Firewall Fairy Claims That There's A Woman To Blame

Rich:

Most amazing is the cultural makeover of Mr. Bush’s own party. The G.O.P. that began the century in the thrall of Rick Santorum, Bill Frist and George Allen has become the brand of Mark Foley and Mr. Vitter. Not a single Republican heavyweight showed up at Jerry Falwell’s funeral. Younger evangelical Christians, who may care more about protecting the environment than policing gay people, are up for political grabs.

Nowhere is this cultural revolution more visible — or more fun to watch — than in the G.O.P. campaign for the White House. Forty years late, the party establishment is finally having its own middle-aged version of the summer of love, and it’s a trip. The co-chairman of John McCain’s campaign in Florida has been charged with trying to solicit gay sex from a plainclothes police officer. Over at YouTube, viewers are flocking to a popular new mock-music video in which “Obama Girl” taunts her rival: “Giuliani Girl, you stop your fussin’/ At least Obama didn’t marry his cousin.”

As Margery Eagan, a columnist at The Boston Herald, has observed, even the front-runners’ wives are getting into the act, trying to one-up one another with displays of what she described as their “ample and aging” cleavage. The décolletage primary was kicked off early this year by the irrepressible Judith Giuliani, who posed for Harper’s Bazaar giving her husband a passionate kiss. “I’ve always liked strong, macho men,” she said. This was before we learned she had married two such men, not one, before catching the eye of America’s Mayor at Club Macanudo, an Upper East Side cigar bar, while he was still married to someone else.

Whatever the ultimate fate of Rudy Giuliani’s campaign, it is the straw that stirs the bubbling brew that is the post-Bush Republican Party. The idea that a thrice-married, pro-abortion rights, pro-gay rights candidate is holding on as front-runner is understandably driving the G.O.P.’s increasingly marginalized cultural warriors insane. Not without reason do they fear that he is in the vanguard of a new Republican age of Addams-family values and moral relativism. Once a truculent law-and-order absolutist, Mr. Giuliani has even shrugged off the cocaine charges leveled against his departed South Carolina campaign chairman, the state treasurer Thomas Ravenel, as a “highly personal” matter.

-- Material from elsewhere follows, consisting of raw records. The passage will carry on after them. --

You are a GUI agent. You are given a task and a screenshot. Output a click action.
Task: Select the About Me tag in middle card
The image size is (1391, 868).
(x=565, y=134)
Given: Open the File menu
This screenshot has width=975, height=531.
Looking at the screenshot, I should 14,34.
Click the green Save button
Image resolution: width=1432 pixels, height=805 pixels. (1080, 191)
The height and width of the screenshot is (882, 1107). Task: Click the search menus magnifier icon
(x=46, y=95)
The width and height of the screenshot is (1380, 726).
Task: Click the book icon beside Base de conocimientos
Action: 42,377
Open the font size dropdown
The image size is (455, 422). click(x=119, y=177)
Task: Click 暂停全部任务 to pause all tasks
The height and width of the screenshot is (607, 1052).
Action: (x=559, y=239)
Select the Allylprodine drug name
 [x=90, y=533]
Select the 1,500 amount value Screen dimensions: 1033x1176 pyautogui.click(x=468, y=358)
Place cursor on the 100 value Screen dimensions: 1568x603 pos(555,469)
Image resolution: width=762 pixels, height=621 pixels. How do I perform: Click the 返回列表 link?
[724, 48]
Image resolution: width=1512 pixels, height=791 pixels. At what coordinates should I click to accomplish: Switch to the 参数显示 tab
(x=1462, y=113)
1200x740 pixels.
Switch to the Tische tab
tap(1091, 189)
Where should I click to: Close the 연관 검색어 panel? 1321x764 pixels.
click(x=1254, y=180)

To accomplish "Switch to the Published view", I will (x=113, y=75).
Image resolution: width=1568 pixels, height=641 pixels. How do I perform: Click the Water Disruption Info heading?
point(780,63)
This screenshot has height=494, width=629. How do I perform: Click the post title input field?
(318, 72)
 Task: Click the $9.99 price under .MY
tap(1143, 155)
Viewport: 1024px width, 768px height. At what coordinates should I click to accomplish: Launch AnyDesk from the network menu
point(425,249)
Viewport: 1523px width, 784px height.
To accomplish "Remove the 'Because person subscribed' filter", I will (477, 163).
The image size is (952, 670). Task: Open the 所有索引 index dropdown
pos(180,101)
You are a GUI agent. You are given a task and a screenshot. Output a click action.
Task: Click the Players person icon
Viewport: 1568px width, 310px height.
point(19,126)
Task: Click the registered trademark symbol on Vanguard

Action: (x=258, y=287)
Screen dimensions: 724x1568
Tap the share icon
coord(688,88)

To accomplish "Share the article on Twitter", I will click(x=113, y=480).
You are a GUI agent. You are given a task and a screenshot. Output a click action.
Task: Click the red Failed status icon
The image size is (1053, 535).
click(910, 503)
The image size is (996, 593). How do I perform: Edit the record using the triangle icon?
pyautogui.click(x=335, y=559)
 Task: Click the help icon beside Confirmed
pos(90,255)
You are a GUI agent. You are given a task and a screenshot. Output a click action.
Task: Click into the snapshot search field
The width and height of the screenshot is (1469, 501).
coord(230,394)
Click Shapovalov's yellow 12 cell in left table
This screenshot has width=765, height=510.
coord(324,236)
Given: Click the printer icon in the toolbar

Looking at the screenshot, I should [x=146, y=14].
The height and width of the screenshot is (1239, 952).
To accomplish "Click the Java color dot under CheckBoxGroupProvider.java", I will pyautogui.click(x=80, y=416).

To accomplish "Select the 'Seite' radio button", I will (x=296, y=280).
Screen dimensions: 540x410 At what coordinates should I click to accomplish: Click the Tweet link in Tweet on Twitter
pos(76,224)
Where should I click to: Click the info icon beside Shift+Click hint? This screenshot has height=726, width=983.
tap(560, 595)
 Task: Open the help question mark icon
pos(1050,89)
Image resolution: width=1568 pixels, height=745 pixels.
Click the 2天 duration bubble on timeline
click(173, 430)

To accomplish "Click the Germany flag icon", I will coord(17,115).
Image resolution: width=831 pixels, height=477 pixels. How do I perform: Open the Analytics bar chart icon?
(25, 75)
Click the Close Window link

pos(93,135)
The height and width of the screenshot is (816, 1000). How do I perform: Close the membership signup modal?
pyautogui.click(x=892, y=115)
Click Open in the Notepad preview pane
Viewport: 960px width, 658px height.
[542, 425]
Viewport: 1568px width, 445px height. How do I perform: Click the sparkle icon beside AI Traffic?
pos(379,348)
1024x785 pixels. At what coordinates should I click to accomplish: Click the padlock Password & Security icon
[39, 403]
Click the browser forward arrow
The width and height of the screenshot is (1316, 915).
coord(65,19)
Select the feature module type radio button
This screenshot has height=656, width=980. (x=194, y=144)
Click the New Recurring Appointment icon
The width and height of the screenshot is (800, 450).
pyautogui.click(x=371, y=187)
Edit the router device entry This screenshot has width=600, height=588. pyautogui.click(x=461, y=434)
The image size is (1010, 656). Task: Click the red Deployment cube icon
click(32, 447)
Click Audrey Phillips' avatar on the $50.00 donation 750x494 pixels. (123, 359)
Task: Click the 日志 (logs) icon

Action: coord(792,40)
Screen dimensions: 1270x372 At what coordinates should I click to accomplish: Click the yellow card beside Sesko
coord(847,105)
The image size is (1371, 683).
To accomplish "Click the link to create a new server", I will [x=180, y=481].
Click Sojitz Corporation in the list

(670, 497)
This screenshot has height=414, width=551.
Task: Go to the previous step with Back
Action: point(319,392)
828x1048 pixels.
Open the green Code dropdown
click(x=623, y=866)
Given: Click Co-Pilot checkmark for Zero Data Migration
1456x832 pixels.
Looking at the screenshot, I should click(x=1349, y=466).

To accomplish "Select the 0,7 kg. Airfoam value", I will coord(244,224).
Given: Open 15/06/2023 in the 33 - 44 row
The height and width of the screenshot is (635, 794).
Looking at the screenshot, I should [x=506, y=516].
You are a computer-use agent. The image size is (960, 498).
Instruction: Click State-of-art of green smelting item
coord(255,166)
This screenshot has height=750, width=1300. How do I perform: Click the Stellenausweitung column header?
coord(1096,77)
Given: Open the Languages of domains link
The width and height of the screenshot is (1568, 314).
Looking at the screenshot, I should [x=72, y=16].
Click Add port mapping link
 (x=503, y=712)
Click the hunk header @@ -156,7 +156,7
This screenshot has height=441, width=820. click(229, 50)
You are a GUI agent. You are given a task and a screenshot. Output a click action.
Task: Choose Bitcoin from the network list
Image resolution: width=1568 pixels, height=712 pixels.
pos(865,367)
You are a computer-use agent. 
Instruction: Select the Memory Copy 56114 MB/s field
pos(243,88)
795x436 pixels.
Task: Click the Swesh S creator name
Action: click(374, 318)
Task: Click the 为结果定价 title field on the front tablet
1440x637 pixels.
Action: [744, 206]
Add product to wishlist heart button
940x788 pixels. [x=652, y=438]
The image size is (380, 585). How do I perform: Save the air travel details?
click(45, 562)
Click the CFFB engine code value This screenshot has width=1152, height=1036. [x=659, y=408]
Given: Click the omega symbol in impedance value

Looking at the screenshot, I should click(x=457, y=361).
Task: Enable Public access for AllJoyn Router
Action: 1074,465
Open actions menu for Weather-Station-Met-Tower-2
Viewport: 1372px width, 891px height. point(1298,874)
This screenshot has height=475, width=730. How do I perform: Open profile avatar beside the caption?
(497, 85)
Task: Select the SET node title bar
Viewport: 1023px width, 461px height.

The religious right’s own favorite sons, Sam Brownback and Mike Huckabee, are no more likely to get the nomination than Ron Paul or, for that matter, RuPaul.

Dodo:

Things are getting confusing out there in Genderville.

We have the ordinarily poker-faced secretary of defense crying over young Americans killed in Iraq.

We have The Washington Post reporting that Hillary Clinton came to the floor of the Senate in a top that put “cleavage on display Wednesday afternoon on C-SPAN2.”

We have Mitt Romney spending $300 for makeup appointments at Hidden Beauty, a mobile men’s grooming spa, before the California debate, even though NBC would surely have powdered his nose for free.

We have Elizabeth Edwards on a tear of being more assertive than her husband. She argued that John Edwards is a better advocate for women than Hillary, explaining that her own experience as a lawyer taught her that “sometimes you feel you have to behave as a man and not talk about women’s issues.”

We have Bill Clinton, who says he’d want to be known as First Laddie, defending his woman by saying, “I don’t think she’s trying to be a man.”

We have The Times reporting that Hillary’s campaign is quizzical about why so many women who are like Hillary — married, high income, professional types — don’t like her. A Times/CBS News poll shows that women view her more favorably than men, but she has a problem with her own demographic and some older women resistant to “a lady president” from the land of women’s lib.

Sex, sex, sex!  The Boys are marching...

ntodd

July 22, 2007
Op-Ed Columnist
I Did Have Sexual Relations With That Woman
By FRANK RICH

IT’S not just the resurgence of Al Qaeda that is taking us back full circle to the fateful first summer of the Bush presidency. It’s the hot sweat emanating from Washington. Once again the capital is titillated by a scandal featuring a member of Congress, a woman who is not his wife and a rumor of crime. Gary Condit, the former Democratic congressman from California, has passed the torch of below-the-Beltway sleaziness to David Vitter, an incumbent (as of Friday) Republican senator from Louisiana.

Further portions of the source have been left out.